TASK STATEMENT: With the pictures removed, write out the data below exactly.

DATA RECORDS:

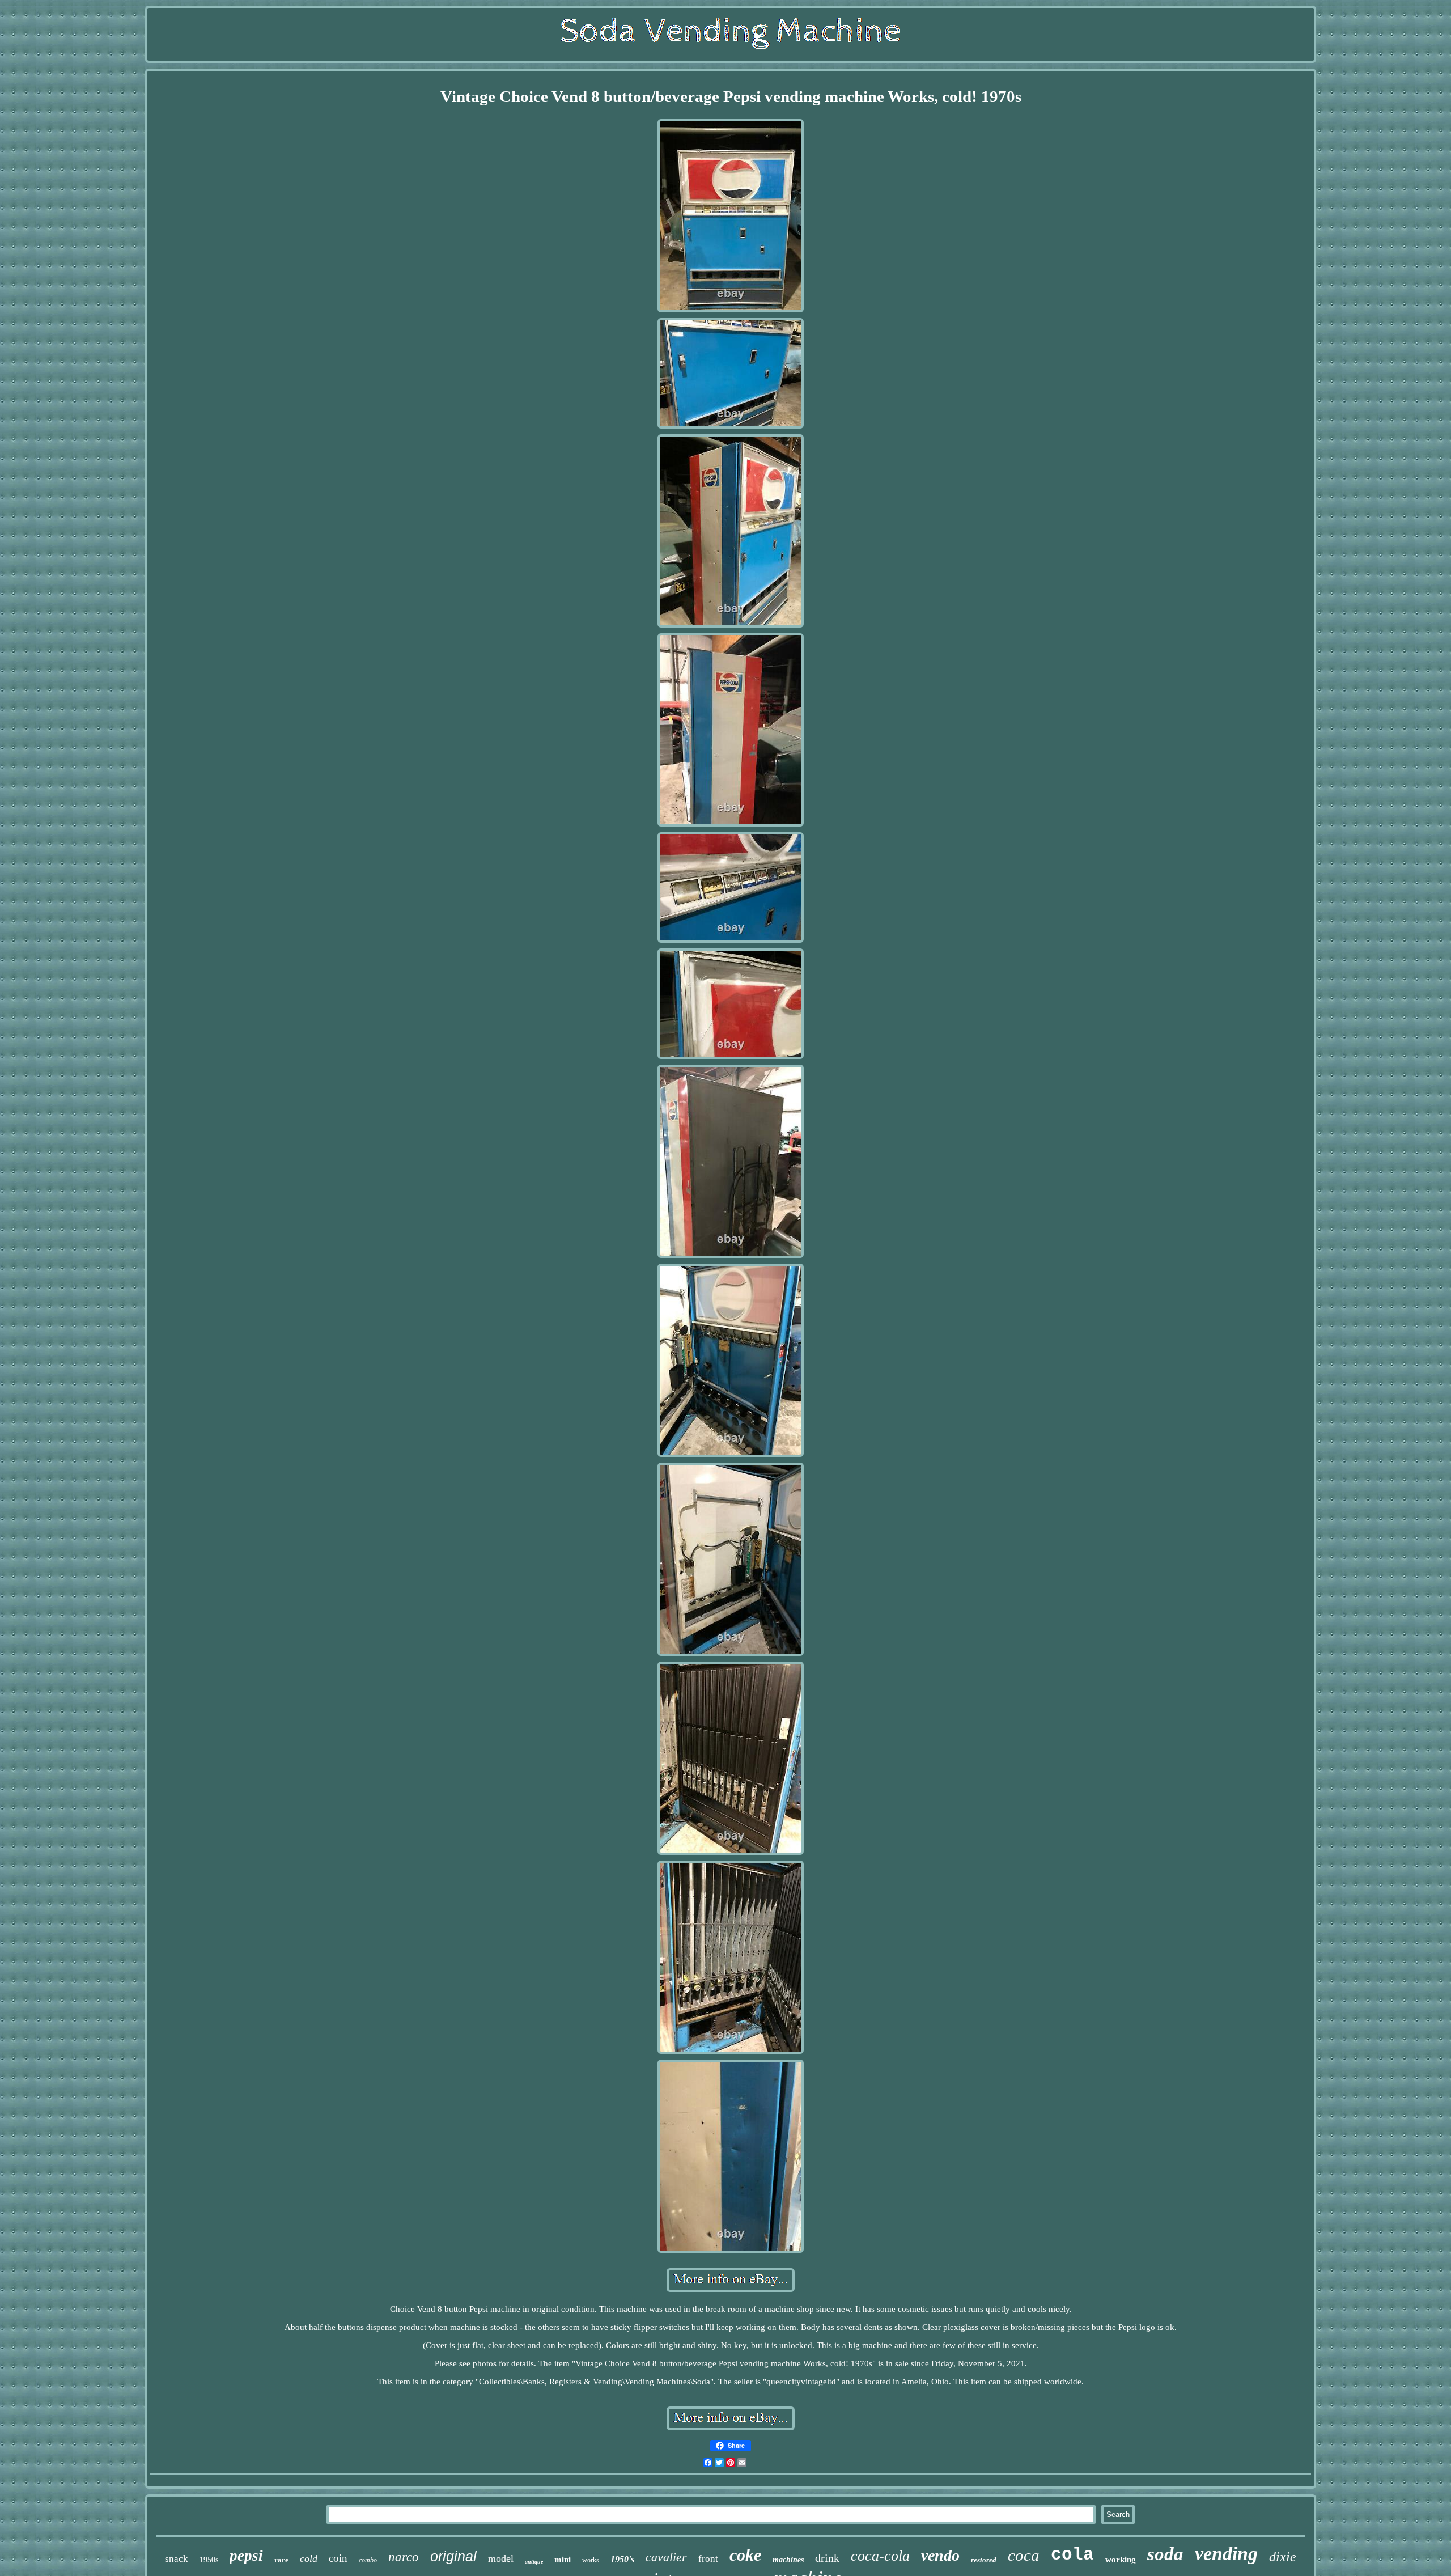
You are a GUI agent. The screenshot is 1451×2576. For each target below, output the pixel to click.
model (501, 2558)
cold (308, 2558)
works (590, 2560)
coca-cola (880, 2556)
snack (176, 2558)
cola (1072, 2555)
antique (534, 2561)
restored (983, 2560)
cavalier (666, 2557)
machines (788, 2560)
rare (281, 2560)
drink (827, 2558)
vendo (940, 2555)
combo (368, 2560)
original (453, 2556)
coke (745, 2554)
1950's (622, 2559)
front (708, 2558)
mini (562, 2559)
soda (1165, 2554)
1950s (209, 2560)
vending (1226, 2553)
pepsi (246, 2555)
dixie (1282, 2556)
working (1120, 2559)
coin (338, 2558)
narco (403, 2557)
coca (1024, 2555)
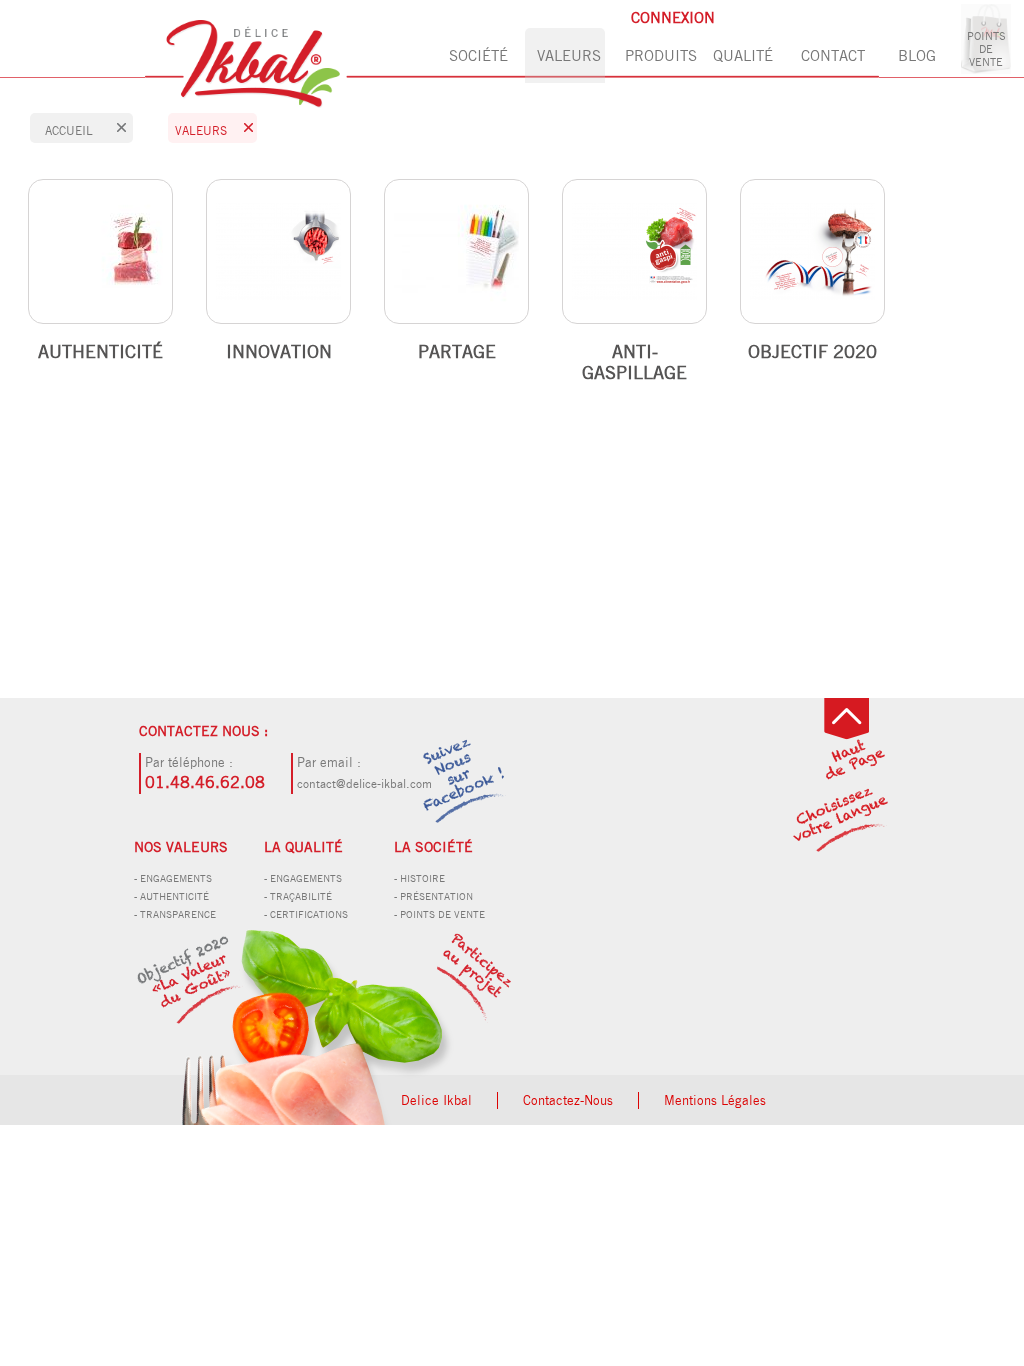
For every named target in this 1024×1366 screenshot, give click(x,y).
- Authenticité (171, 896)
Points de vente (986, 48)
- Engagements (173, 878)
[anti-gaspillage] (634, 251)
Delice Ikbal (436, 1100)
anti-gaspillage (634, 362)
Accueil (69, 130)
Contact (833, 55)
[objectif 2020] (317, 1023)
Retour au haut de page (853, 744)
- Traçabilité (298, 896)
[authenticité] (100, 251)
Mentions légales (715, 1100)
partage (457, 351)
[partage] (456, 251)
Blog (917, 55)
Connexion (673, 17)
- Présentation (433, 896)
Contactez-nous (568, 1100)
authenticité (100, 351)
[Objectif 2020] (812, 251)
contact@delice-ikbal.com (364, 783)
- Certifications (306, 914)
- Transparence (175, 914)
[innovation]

RESULT OF THIS TASK:
You are a GUI agent. The screenshot is 1451×2576. For each target below, output the pixel to click.
model (501, 2558)
cold (308, 2558)
works (590, 2560)
coca-cola (880, 2556)
snack (176, 2558)
cola (1072, 2555)
antique (534, 2561)
restored (983, 2560)
cavalier (666, 2557)
machines (788, 2560)
rare (281, 2560)
drink (827, 2558)
vendo (940, 2555)
combo (368, 2560)
original (453, 2556)
coke (745, 2554)
1950's (622, 2559)
front (708, 2558)
mini (562, 2559)
soda (1165, 2554)
1950s (209, 2560)
vending (1226, 2553)
pepsi (246, 2555)
dixie (1282, 2556)
working (1120, 2559)
coin (338, 2558)
narco (403, 2557)
coca (1024, 2555)
For every named target in this 1024×1366 screenshot, give click(x,y).
- Authenticité (171, 896)
Points de vente (986, 48)
- Engagements (173, 878)
[anti-gaspillage] (634, 251)
Delice Ikbal (436, 1100)
anti-gaspillage (634, 362)
Accueil (69, 130)
Contact (833, 55)
[objectif 2020] (317, 1023)
Retour au haut de page (853, 744)
- Traçabilité (298, 896)
[authenticité] (100, 251)
Mentions légales (715, 1100)
partage (457, 351)
[partage] (456, 251)
Blog (917, 55)
Connexion (673, 17)
- Présentation (433, 896)
Contactez-nous (568, 1100)
authenticité (100, 351)
[Objectif 2020] (812, 251)
contact@delice-ikbal.com (364, 783)
- Certifications (306, 914)
- Transparence (175, 914)
[innovation]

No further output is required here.